Committee members discussed adjustments in the miscellaneous tax bill—including higher non‑homestead rates for second homes—and options to add or raise the top income bracket to remain competitive and retain professionals. Staff was asked to produce JFO revenue analysis.

Members of the Finance Committee spent substantial time on proposed tax‑code changes on everything from a second‑homes levy to whether to add a higher top bracket to make the state more competitive for professionals.

Committee member S1 told the panel the misc. tax bill will include a second‑homes tax adjustment and potential rate changes for non‑homestead residential properties. "I think the biggest thing we're gonna do is we have passed the second homes tax, and that will be coming over to us... and that would be an adjustment of those rates," S1 said, noting the prior uniform rate and possible higher non‑homestead rates for second‑home owners.

The discussion also focused on income‑tax thresholds and competitiveness. S1 said Vermont currently compresses its upper brackets and cited the example that joint filers reach a significant bracket at about $300,000. "We've collapsed those top two tax brackets six years ago, in order to be more competitive with the rest of New England. I don't think that's worked," S1 said, and asked the committee to examine whether raising the top bracket or adding a new bracket could reduce disincentives for professionals to move to the state.

Members raised technical and administrative questions: one member asked if Joint Fiscal Office analysis exists on bracket changes and S1 replied staff (Patrick) would prepare revenue‑neutral options for committee review.
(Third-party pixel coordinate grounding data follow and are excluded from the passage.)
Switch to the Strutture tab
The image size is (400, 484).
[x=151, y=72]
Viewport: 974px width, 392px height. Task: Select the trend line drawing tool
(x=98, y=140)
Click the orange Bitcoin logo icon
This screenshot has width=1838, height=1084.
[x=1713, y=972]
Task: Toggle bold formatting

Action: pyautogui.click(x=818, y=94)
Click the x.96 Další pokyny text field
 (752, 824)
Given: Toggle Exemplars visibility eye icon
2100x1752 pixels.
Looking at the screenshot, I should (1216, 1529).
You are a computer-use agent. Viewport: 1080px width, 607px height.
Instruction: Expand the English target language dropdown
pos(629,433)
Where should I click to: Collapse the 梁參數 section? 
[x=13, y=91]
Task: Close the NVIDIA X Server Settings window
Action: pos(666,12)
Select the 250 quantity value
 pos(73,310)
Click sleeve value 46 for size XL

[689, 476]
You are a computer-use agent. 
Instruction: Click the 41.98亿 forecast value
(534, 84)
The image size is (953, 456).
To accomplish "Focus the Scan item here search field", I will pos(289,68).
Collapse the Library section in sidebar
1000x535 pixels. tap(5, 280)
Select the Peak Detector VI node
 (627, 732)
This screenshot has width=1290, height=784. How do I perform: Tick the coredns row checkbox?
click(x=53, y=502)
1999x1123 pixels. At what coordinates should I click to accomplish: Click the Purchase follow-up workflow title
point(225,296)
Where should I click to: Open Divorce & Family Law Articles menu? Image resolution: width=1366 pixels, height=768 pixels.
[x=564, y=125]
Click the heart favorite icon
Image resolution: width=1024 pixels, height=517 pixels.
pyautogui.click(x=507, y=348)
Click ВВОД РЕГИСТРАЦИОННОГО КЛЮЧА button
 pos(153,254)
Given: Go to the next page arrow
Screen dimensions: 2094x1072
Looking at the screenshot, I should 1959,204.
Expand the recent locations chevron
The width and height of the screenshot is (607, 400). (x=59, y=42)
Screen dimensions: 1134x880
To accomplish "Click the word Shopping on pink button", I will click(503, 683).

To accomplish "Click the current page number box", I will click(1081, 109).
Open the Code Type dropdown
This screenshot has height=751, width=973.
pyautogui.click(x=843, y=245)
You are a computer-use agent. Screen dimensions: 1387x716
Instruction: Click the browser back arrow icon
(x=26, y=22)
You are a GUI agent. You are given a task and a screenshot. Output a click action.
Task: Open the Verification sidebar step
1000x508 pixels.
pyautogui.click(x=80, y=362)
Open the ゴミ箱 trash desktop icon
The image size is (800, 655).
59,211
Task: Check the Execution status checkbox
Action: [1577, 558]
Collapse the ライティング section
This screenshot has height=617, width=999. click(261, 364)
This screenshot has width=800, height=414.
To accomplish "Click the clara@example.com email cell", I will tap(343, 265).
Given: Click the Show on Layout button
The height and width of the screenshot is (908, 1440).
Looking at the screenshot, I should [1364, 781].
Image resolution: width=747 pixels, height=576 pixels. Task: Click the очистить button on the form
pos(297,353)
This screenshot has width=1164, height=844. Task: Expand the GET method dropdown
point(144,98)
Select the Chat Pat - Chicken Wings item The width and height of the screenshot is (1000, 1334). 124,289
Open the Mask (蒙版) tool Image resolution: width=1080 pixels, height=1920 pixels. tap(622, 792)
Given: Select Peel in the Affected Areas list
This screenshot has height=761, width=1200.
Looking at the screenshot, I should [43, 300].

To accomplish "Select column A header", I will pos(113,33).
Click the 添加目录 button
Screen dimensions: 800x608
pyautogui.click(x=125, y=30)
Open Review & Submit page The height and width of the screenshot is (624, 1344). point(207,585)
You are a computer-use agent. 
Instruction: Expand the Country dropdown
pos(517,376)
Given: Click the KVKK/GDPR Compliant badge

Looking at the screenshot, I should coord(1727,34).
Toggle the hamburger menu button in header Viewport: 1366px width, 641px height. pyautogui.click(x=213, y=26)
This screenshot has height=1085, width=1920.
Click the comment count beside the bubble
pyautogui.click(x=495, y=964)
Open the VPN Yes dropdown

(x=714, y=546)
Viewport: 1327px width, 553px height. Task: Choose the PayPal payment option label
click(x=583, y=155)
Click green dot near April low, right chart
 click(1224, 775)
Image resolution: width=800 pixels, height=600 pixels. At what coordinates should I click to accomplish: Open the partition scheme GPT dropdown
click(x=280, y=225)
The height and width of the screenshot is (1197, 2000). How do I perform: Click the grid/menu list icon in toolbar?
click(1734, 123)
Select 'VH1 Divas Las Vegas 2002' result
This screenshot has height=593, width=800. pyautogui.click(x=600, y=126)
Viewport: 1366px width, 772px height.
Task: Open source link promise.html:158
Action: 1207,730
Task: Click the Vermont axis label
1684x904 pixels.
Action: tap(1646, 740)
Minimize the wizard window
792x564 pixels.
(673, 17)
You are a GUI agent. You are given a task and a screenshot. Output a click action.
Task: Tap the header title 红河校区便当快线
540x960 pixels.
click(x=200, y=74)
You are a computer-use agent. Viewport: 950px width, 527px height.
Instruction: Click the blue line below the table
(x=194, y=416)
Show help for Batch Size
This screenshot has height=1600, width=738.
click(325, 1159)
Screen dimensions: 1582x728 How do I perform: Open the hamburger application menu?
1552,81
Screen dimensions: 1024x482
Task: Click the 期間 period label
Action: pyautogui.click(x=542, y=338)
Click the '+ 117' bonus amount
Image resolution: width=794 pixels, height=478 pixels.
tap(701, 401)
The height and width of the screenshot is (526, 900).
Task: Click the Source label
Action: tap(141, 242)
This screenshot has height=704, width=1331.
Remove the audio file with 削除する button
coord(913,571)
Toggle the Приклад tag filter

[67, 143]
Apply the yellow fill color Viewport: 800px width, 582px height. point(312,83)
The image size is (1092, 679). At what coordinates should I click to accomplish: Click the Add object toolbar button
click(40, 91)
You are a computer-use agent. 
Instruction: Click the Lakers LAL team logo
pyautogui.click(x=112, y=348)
The committee also discussed aligning state thresholds with federal rules for ease of administration and flagged a $200,000 threshold set in 2013 that members said no longer reflects current conditions.

The committee briefly reviewed past tax changes and deductions. S1 recounted that a 2016 tax change produced roughly $30,000,000 in reduced revenue and that earlier changes to charitable and medical deductions created concern and confusion among cultural organizations and taxpayers. "We reattached it, and we redid it," S1 said of later adjustments.

No formal motions or votes on tax changes were recorded in the transcript. The committee requested fiscal analysis and further staff work before advancing any bill; staff were asked to return data and revenue estimates to inform decisions ahead of crossover.